Results from a new astronomical theory of paleoclimate for the last 1, 5, and 20 Myr are presented. Evolutions of obliquity e and insolation at 65°N $$Q_{s}^{{65\,{\text{N}}}}$$ are considered for the summer half year and insolation I at equivalent latitudes over the last 1 Myr; the results are compared with the evolution of these parameters obtained from the former theory. The oscillations in the obliquity e range from 14.7° to 32.1° according to the new theory and from 22.08° to 24.45° according to the former theory; i.e., the amplitude of oscillations have increased 7–8 times. The insolation oscillations have increased to the same extent. The summer insolation $$Q_{s}^{{65\,{\text{N}}}}$$ was used to introduce six (from very cold to very warm) climate gradations. Oscillations in the parameters of orbital and rotational motions of the Earth and various insolation components, as well as their periods and amplitudes, are considered for the last 5 Myr.
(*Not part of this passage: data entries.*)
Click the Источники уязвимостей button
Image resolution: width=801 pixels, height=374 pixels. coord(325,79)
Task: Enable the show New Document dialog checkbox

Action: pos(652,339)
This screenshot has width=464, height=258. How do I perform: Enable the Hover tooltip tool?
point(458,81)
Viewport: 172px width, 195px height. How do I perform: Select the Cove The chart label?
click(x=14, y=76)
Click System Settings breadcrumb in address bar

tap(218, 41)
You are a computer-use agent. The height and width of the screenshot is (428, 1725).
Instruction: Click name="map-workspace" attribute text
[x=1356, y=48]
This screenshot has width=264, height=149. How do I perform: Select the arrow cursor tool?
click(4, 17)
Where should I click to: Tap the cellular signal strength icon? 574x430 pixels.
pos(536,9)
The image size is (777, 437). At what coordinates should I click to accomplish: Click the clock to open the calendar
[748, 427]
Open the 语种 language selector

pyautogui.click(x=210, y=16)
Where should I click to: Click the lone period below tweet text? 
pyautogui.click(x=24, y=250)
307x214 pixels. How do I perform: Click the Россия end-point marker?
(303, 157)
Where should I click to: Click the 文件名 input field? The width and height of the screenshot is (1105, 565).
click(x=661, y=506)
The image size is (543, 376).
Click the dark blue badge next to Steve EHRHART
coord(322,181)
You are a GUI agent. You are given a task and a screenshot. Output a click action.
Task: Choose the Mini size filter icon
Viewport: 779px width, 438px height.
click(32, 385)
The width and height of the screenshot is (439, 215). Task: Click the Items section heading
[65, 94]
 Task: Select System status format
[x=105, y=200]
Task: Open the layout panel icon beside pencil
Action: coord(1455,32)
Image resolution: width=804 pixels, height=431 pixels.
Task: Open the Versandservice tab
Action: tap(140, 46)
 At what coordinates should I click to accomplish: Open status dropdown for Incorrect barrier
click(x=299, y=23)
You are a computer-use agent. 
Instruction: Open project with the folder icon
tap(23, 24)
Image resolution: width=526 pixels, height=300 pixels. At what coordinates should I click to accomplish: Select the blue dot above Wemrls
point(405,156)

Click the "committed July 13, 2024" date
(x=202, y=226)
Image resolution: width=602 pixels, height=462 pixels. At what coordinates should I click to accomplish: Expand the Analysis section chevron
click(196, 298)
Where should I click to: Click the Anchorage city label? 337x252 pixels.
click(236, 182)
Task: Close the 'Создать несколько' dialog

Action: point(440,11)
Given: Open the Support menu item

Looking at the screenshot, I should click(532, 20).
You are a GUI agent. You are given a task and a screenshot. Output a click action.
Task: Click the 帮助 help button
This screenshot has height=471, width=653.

Orbit eccentricity e varies with periods of 94.6 kyr, 413 kyr, and 2.31 Myr, while the periods of perihelion rotation relative to the equator are nonuniform and vary from 13.8 to 41.8 kyr. These periods can also be found in changes in the obliquity and insolation. The distribution of insolation over the Earth’s latitude for the summer and winter caloric half-years and for the year in three different (modern, coldest, and warmest) epochs is considered. The maximum changes in summer and annual insolation occur at high latitudes. The statistics of coldest and warmest periods are considered for the last 20 Myr. On average, there can be six such periods per 1 Myr; their number can reach 10 in unquiet time intervals and can decrease to 2 in quiet time intervals. The results of measurements of the oxygen isotope 18O content in marine sediments are analyzed. The content of 18O is shown to be inconsistent with the change in the Earth’s insolation according to both the former theory and the new one; in addition, the variation in 18O is inconsistent with known paleoclimate changes. An analysis of short-period variations in radioactive isotopes, as well as 18O in stalagmites and glacial cores, indicates that variations in 18O in marine sediments can be caused by a change in the 18O content in the Earth’s atmosphere, rather than by climate fluctuations.